→ **Supplied records**:
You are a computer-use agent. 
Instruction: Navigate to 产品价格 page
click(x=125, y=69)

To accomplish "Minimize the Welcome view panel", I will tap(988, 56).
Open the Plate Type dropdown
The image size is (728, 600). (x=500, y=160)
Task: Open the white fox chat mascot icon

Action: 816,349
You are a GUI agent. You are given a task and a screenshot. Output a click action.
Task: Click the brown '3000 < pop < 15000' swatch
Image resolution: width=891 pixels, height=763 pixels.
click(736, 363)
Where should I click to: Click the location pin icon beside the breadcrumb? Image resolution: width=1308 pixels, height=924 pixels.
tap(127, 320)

--

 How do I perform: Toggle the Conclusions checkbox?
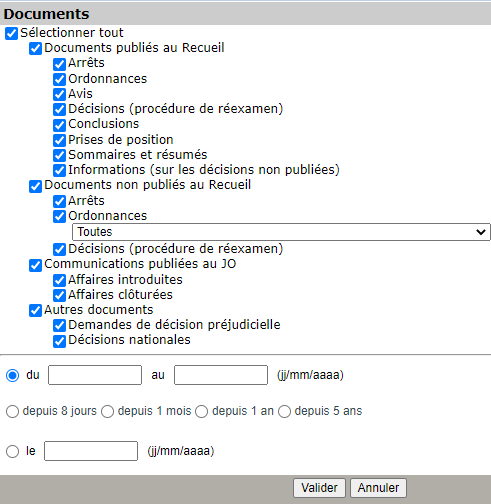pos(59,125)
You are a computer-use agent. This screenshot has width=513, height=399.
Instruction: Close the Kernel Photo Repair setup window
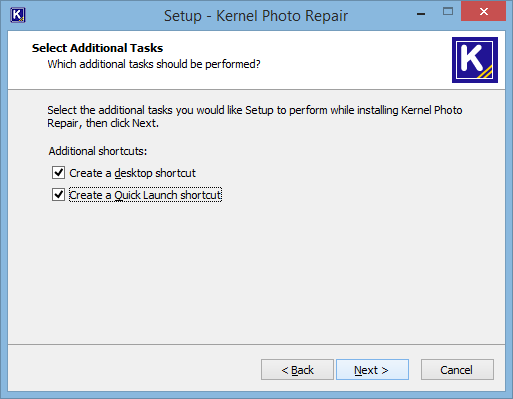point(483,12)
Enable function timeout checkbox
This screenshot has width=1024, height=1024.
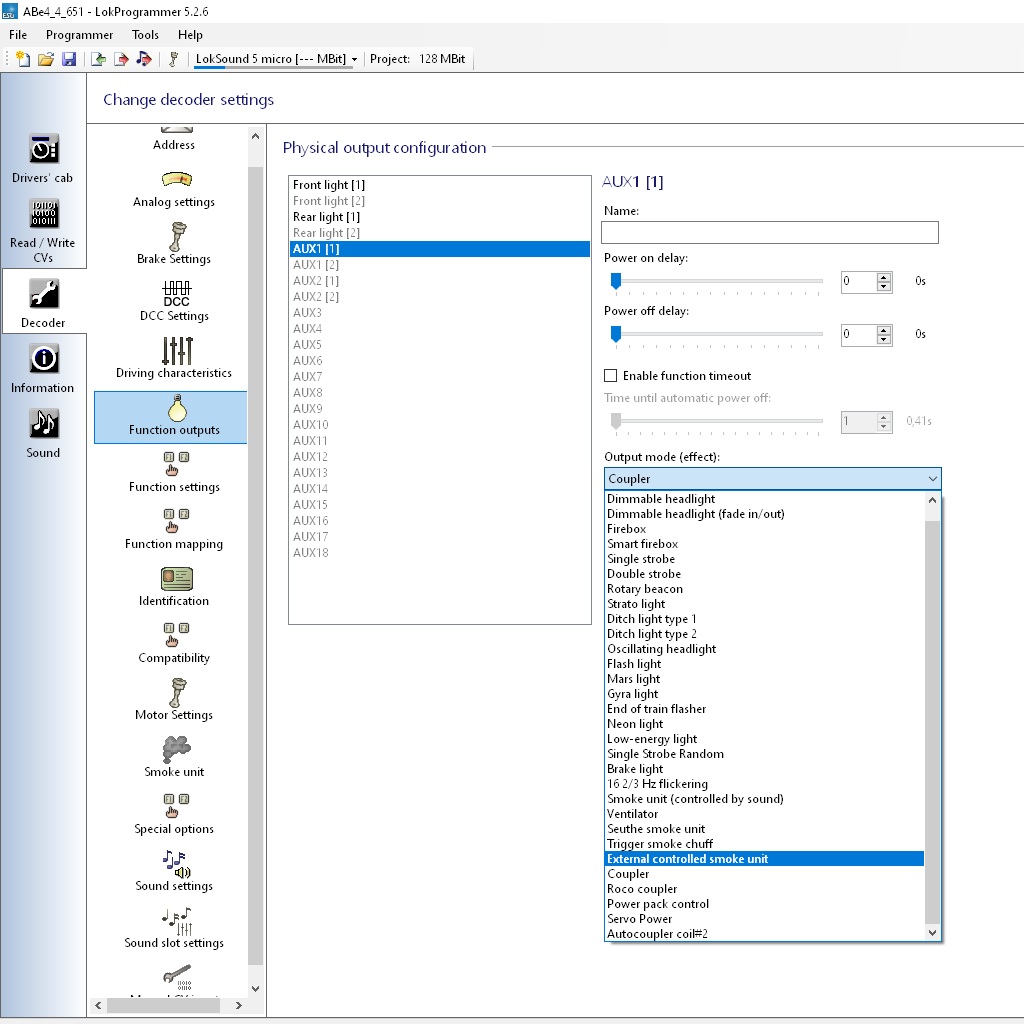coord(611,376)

==

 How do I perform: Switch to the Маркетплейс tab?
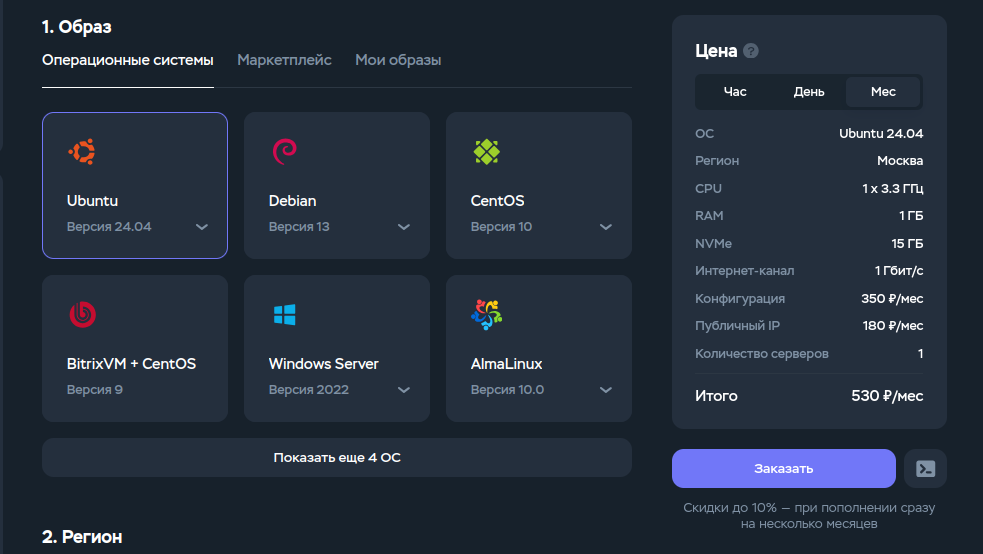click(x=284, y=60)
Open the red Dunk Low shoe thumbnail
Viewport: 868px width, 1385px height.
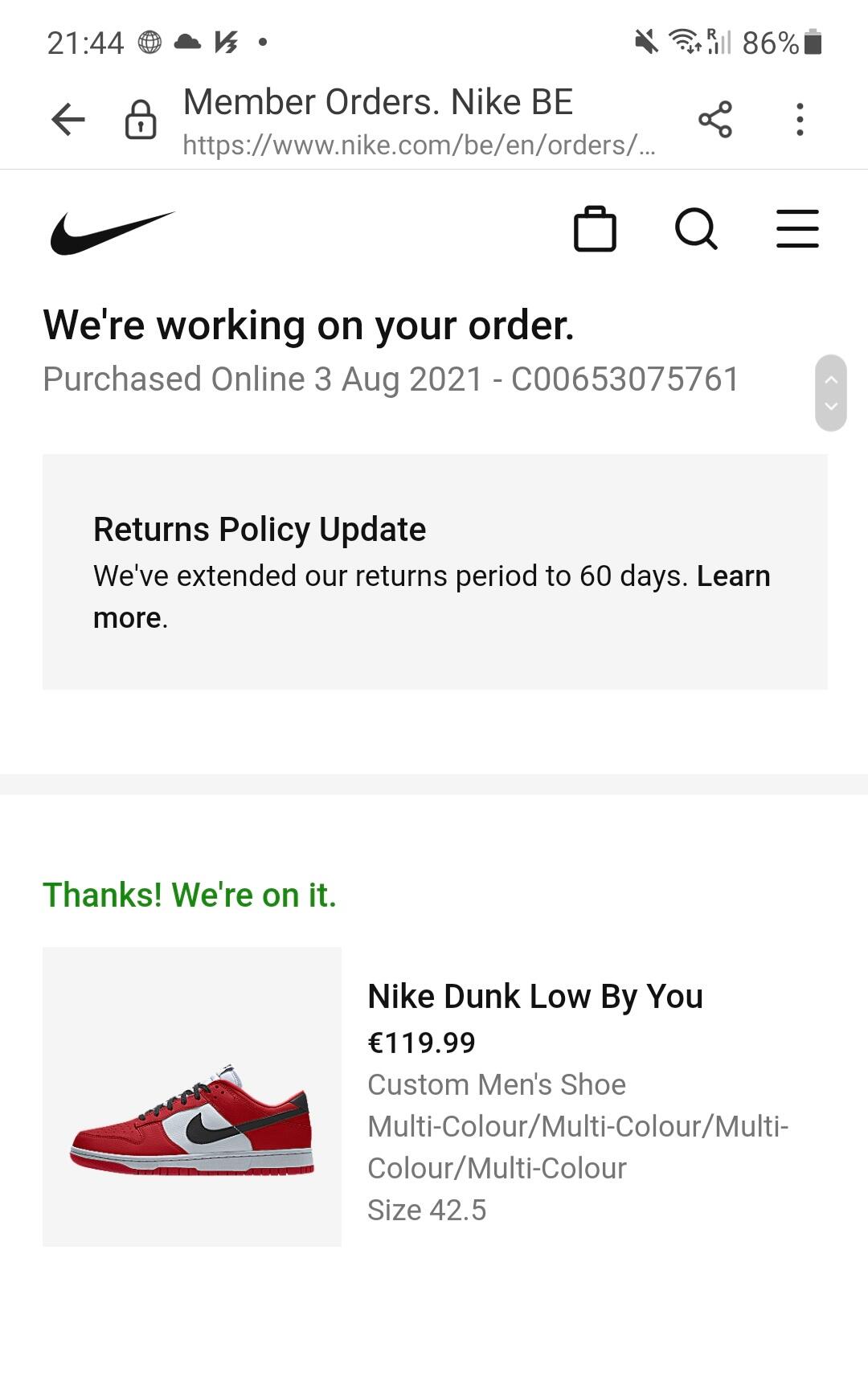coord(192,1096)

→ **Work required**: Can you copy the listing above, starting at the line that has "How do I perform: Switch" and stopping after the line that has "coord(192,1096)", leaving the pictures out?

→ **Expected output**:
 How do I perform: Switch to the Маркетплейс tab?
click(x=284, y=60)
Open the red Dunk Low shoe thumbnail
Viewport: 868px width, 1385px height.
coord(192,1096)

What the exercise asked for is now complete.